━━━━━ Supplied records
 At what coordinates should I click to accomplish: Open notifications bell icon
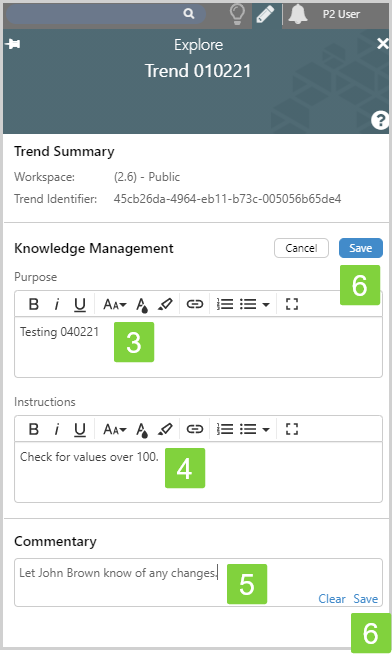click(298, 14)
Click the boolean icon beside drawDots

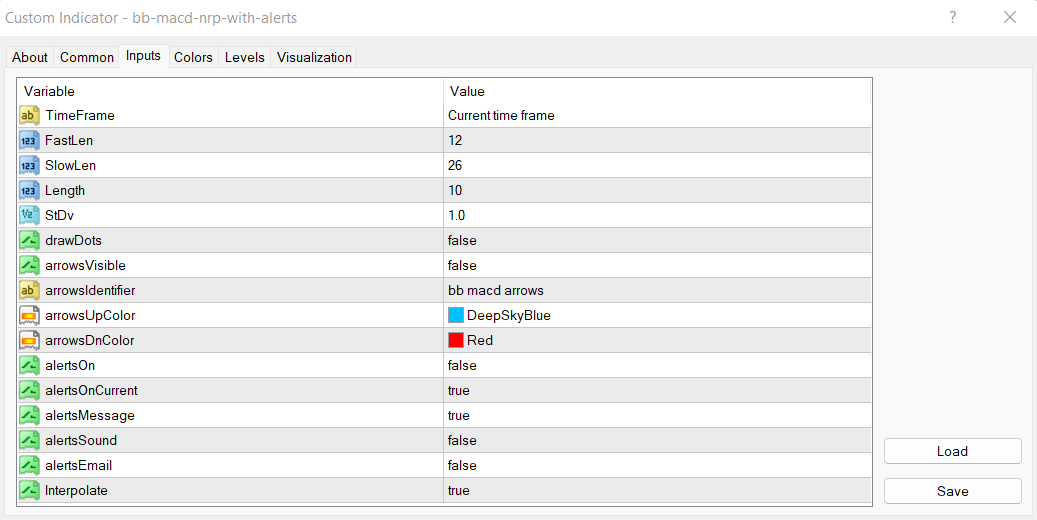(x=29, y=240)
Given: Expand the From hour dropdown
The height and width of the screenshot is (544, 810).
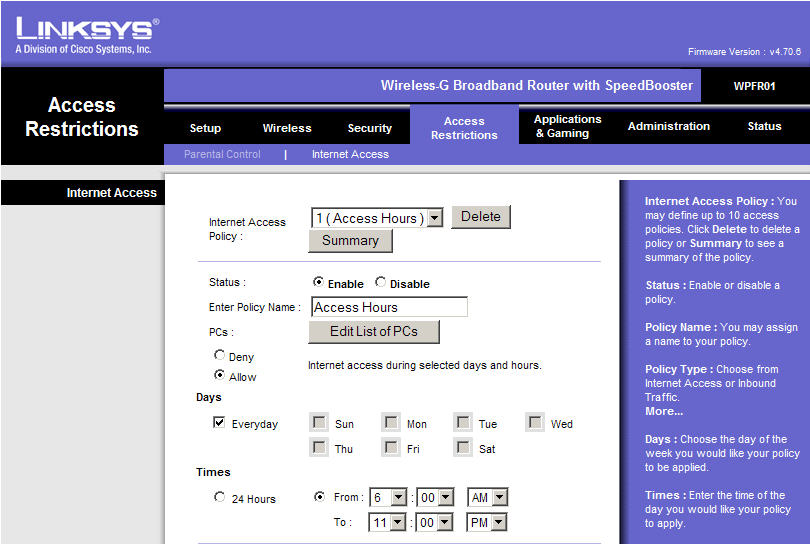Looking at the screenshot, I should pos(399,497).
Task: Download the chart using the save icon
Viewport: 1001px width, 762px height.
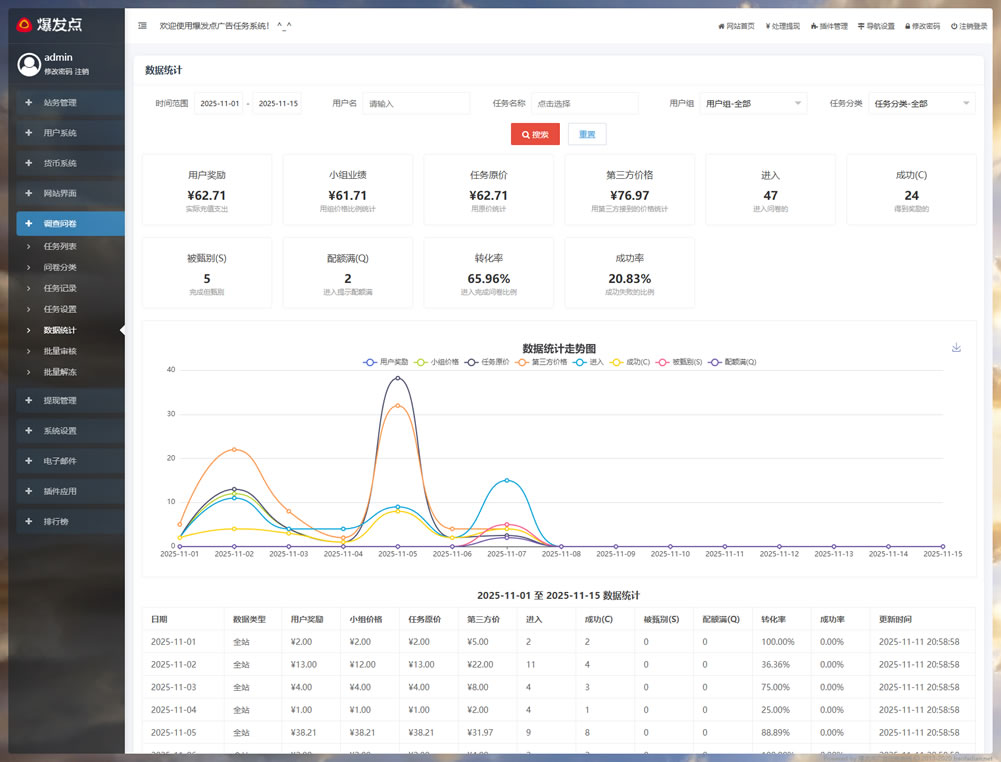Action: click(x=956, y=347)
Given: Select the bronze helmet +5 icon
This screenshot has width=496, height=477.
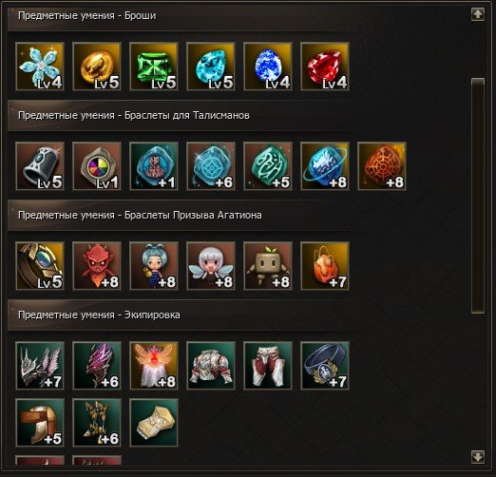Looking at the screenshot, I should [x=40, y=422].
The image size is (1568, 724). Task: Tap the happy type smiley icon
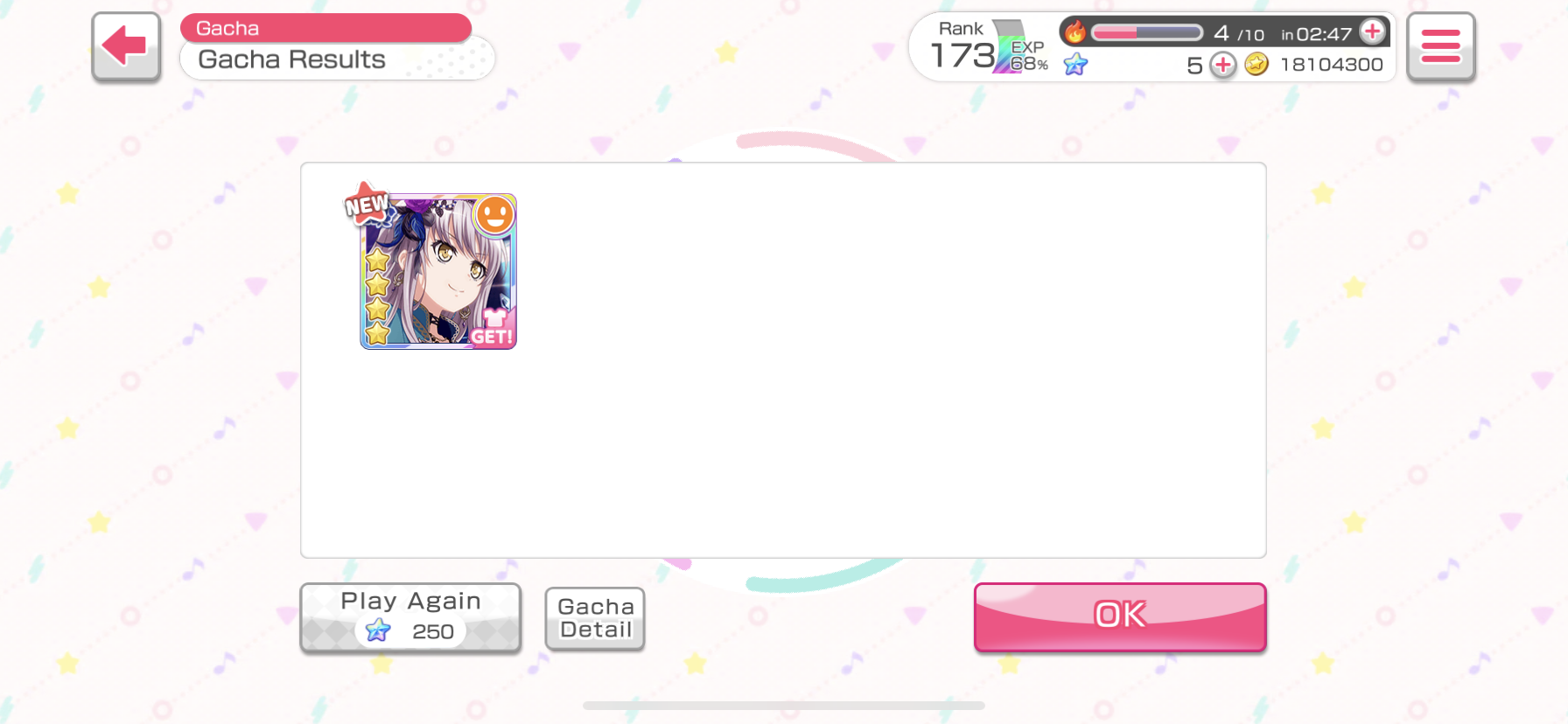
━━━━━━━━━━
Work required » Pictures are not part of the copy. Please reproduce the material word for word.

Reply »
 At what coordinates should I click to accomplish: Open notifications bell icon
click(298, 14)
Click the boolean icon beside drawDots

(x=29, y=240)
Given: Expand the From hour dropdown
The height and width of the screenshot is (544, 810).
Looking at the screenshot, I should pos(399,497).
Task: Download the chart using the save icon
Viewport: 1001px width, 762px height.
Action: click(x=956, y=347)
Given: Select the bronze helmet +5 icon
This screenshot has width=496, height=477.
Looking at the screenshot, I should [x=40, y=422].
The image size is (1568, 724). Task: Tap the happy type smiley icon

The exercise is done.